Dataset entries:
··········
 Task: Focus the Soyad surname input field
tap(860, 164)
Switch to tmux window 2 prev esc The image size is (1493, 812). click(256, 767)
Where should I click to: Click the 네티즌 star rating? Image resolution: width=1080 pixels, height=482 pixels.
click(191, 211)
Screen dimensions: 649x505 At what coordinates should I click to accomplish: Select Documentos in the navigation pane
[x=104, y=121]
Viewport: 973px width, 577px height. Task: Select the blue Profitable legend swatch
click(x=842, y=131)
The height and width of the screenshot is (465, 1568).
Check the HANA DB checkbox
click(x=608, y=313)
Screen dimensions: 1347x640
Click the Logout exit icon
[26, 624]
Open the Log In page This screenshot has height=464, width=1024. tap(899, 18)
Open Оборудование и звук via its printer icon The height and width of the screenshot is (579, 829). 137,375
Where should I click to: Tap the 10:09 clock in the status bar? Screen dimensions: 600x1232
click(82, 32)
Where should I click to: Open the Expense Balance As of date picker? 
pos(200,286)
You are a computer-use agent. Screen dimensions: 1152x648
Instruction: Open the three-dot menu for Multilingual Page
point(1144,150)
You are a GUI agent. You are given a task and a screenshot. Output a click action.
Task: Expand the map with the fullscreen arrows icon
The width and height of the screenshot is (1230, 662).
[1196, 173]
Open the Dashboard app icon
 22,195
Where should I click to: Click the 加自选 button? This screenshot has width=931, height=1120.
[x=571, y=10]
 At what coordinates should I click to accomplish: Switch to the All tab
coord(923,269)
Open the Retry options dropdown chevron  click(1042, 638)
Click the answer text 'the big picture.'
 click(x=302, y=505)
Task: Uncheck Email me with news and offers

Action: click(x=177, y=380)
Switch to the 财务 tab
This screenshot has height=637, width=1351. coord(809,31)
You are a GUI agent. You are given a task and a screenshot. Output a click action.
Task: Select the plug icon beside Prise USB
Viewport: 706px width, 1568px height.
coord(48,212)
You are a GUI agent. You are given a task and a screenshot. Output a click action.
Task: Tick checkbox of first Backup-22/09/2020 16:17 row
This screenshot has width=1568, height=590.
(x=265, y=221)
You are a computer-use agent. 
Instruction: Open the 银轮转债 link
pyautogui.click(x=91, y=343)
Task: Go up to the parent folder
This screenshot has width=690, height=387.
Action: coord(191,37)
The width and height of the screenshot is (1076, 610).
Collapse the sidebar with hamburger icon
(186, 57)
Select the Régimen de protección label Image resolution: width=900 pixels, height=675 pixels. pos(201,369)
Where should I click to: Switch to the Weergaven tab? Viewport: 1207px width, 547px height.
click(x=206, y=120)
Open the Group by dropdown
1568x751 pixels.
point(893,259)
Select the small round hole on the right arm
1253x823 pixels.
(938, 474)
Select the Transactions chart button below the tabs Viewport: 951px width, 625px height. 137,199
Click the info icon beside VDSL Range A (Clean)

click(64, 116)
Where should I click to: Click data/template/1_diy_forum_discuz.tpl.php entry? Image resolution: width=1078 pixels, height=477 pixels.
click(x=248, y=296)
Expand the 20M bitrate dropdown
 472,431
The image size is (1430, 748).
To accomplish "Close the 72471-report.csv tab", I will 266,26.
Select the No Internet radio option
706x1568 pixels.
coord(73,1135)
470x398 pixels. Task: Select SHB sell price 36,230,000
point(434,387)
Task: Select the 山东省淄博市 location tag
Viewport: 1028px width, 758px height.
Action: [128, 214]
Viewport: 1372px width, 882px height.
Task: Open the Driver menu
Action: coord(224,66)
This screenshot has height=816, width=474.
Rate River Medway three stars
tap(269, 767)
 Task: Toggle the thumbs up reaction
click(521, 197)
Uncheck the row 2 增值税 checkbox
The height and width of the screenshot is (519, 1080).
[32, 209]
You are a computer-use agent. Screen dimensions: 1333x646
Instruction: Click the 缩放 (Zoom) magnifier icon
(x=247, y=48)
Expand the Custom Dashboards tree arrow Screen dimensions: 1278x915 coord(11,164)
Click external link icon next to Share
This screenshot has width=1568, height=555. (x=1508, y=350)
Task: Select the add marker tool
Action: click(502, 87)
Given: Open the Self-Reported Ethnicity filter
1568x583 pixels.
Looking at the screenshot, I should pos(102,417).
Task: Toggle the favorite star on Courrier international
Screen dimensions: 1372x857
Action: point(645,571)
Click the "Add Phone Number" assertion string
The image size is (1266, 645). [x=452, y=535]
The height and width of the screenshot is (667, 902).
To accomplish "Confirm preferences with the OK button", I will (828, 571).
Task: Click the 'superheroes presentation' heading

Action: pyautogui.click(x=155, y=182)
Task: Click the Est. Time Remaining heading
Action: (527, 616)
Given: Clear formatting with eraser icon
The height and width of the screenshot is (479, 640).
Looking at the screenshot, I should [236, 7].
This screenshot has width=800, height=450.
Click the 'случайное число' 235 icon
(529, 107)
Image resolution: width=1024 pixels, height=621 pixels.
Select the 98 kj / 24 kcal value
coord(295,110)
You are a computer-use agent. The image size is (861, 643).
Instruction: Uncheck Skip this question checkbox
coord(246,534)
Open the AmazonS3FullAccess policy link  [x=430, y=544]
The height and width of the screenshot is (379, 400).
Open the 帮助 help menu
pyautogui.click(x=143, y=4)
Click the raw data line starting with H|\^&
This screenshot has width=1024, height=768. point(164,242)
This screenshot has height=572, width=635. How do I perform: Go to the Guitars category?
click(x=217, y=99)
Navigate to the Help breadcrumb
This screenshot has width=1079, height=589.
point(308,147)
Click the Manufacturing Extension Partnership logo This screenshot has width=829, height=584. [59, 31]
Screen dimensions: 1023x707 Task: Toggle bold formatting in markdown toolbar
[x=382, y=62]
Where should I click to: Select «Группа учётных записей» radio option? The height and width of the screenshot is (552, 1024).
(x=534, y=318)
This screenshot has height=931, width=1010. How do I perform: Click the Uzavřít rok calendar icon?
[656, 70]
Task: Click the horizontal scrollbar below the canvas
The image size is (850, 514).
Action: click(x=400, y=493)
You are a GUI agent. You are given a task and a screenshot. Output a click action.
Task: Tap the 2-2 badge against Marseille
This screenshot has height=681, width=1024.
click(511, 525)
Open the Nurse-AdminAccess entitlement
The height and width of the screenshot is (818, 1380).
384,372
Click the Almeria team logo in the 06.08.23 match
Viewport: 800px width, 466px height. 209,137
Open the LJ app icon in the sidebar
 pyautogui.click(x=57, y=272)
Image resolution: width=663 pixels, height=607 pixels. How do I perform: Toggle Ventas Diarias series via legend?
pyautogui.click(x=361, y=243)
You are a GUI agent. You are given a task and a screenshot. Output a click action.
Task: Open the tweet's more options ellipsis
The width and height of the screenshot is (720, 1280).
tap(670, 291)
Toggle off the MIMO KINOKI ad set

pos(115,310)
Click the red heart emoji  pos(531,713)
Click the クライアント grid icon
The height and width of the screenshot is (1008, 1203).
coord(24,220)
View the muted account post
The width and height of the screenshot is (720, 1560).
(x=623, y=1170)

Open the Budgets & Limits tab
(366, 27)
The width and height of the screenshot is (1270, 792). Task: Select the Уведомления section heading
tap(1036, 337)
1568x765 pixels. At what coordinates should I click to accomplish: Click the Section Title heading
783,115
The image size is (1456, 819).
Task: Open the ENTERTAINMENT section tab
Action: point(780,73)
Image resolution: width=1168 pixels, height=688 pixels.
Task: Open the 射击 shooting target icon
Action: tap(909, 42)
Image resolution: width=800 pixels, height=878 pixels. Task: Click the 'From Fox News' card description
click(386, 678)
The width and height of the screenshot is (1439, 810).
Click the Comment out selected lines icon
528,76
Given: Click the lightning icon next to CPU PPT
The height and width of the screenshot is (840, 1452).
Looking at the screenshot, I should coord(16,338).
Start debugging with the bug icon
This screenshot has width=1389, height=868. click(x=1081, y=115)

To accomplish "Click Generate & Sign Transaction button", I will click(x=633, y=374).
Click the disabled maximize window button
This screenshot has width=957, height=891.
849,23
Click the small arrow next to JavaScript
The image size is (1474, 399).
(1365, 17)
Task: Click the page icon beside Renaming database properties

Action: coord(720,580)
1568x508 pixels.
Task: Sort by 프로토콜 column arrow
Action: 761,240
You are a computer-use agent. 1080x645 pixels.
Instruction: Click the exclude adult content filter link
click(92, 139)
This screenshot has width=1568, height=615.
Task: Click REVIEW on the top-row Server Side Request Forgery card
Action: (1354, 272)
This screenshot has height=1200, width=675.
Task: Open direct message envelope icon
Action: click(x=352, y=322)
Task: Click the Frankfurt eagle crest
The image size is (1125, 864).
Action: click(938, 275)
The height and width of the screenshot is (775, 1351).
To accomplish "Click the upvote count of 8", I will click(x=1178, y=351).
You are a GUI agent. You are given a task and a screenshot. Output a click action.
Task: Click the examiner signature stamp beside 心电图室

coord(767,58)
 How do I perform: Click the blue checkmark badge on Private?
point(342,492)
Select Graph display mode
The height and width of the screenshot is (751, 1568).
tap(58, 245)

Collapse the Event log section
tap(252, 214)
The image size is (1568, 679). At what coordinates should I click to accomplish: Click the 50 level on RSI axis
··········
Please tally the lines of the data in which the string "window" appears and write only the total.

WORKED SOLUTION: 2